Como consecuencia de ello,
se debilitaba -e, incluso, se diluía- la teología del sacerdocio común, tan
trabajosamente alcanzada en el Vaticano II, a la par que seguía ganando terreno
la “presidencia” -y con ella, el clericalismo- del ministerio ordenado que (a
pesar de la crisis en la que estaba sumido) tenía a su vera y contaba con la
“colaboración” subordinada de los “referentes pastorales”.

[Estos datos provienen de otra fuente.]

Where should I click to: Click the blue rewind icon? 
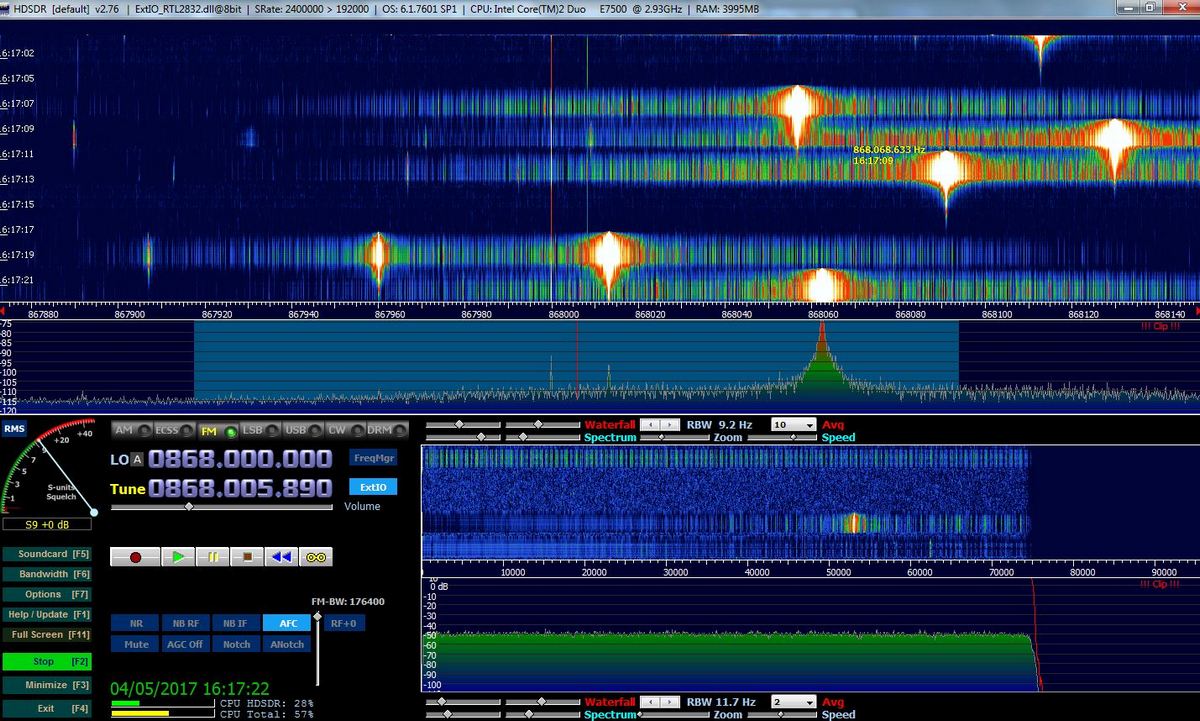click(x=282, y=557)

Y por si eso fuera poco, la
comunidad pasaba a ser una simple destinataria (y receptora) de dichos
ministerios, ordenados y laicales. Para nada o, muy escasamente,
corresponsable; incluso en la promoción de algunos de sus miembros, ya fueran
como “servidores” o “ministros” suyos y corresponsables con el ministerio
ordenado o “colaboradores” de los presbíteros en la prestación de algunos
“servicios” y “oficios”.
Sorprendentemente, estos
debates (que resurgen como el Guadiana en el tiempo postconciliar) no impiden
la aparición de experiencias pastorales que han intentado recoger lo mejor de
la teología conciliar y de las posteriores aportaciones.
Son obligadas, por
diferentes motivos, las impulsadas por el conjunto de la iglesia alemana en
favor del “referente pastoral o de la comunidad”; la opción teológico-pastoral
de la diócesis de Údine (Italia) por el “coordinador” o “referente parroquial”;
la de la diócesis de Bilbao (España), primero,
por el laico con encomienda diocesana al servicio de la diócesis y
profesionalizado y, posteriormente, por el “coordinador” o “referente
parroquial”; y, sobre todo, el decantamiento de la diócesis de Poitiers por las
“comunidades locales” y los “equipos pastorales de laicos”.
Solo me ocuparé en dos entregas posteriores -y por razones de espacio y actualidad- en la de la diócesis de Bilbao y en la ensayada por la de Poitiers.